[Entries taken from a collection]

Start

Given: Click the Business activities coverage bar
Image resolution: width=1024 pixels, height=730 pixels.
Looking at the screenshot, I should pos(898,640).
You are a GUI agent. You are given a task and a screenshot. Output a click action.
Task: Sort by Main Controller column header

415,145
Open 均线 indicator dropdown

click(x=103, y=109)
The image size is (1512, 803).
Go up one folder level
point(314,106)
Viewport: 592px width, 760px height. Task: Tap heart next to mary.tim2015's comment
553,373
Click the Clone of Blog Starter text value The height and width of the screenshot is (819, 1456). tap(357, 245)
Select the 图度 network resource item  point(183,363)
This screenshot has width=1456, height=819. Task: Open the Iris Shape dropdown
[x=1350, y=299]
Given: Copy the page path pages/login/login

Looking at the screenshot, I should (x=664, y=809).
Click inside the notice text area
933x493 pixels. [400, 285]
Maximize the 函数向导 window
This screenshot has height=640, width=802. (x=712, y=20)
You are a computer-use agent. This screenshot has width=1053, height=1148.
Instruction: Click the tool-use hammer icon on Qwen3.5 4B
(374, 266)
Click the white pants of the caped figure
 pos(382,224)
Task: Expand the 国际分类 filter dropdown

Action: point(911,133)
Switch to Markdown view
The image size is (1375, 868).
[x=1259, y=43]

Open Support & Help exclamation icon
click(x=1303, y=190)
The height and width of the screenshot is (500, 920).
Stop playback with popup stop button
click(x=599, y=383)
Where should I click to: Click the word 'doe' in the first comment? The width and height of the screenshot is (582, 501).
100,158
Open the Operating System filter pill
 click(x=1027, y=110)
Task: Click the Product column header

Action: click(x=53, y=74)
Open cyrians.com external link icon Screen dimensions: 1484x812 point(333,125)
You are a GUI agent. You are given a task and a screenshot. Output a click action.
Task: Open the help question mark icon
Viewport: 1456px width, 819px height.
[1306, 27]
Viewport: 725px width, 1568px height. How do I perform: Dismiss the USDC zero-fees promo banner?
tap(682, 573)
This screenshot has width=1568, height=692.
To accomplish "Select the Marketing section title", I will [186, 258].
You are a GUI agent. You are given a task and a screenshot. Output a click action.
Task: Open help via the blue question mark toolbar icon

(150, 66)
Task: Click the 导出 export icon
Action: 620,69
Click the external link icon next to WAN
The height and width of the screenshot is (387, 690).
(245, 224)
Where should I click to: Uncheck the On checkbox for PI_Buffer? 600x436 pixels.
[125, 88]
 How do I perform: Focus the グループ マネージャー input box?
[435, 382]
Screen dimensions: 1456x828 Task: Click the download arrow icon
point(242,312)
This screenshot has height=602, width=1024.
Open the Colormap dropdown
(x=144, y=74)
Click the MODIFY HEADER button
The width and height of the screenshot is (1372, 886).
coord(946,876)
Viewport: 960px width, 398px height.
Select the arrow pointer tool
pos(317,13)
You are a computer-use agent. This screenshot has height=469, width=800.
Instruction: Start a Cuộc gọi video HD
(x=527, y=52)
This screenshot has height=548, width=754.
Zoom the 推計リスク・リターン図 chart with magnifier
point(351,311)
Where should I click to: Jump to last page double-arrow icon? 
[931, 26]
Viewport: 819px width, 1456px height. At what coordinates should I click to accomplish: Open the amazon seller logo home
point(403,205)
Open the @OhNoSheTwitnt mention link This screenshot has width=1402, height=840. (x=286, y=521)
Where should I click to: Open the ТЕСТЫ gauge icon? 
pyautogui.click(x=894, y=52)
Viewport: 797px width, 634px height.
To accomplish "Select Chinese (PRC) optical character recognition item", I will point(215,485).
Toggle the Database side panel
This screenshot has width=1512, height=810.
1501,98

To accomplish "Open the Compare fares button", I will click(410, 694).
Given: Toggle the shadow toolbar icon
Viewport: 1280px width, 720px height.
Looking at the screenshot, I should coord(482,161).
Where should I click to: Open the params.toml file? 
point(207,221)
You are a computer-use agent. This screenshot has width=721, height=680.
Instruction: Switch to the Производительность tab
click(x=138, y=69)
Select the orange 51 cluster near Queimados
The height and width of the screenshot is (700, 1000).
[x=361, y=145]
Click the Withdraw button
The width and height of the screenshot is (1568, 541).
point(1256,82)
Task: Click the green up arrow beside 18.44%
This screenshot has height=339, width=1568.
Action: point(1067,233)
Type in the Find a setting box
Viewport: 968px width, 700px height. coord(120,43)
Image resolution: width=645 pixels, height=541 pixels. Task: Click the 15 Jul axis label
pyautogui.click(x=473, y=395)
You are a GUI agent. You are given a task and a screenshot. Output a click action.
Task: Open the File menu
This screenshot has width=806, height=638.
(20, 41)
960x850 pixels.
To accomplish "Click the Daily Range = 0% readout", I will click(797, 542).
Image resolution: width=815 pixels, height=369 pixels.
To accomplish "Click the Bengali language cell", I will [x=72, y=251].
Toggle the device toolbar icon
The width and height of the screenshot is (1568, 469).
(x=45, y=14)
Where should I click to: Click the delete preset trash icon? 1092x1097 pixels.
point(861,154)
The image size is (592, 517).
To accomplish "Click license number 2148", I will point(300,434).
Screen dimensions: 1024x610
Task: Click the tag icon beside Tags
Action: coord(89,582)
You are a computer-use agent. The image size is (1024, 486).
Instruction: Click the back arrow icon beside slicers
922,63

End

* _What to do_
Repeat the part of the entries that opens with the line containing "Select the orange 51 cluster near Queimados" and closes at the end of the entries.

* _Finished exercise_
Select the orange 51 cluster near Queimados
The height and width of the screenshot is (700, 1000).
[x=361, y=145]
Click the Withdraw button
The width and height of the screenshot is (1568, 541).
point(1256,82)
Task: Click the green up arrow beside 18.44%
This screenshot has height=339, width=1568.
Action: point(1067,233)
Type in the Find a setting box
Viewport: 968px width, 700px height. coord(120,43)
Image resolution: width=645 pixels, height=541 pixels. Task: Click the 15 Jul axis label
pyautogui.click(x=473, y=395)
You are a GUI agent. You are given a task and a screenshot. Output a click action.
Task: Open the File menu
This screenshot has width=806, height=638.
(20, 41)
960x850 pixels.
To accomplish "Click the Daily Range = 0% readout", I will click(797, 542).
Image resolution: width=815 pixels, height=369 pixels.
To accomplish "Click the Bengali language cell", I will [x=72, y=251].
Toggle the device toolbar icon
The width and height of the screenshot is (1568, 469).
(x=45, y=14)
Where should I click to: Click the delete preset trash icon? 1092x1097 pixels.
point(861,154)
The image size is (592, 517).
To accomplish "Click license number 2148", I will point(300,434).
Screen dimensions: 1024x610
Task: Click the tag icon beside Tags
Action: coord(89,582)
You are a computer-use agent. The image size is (1024, 486).
Instruction: Click the back arrow icon beside slicers
922,63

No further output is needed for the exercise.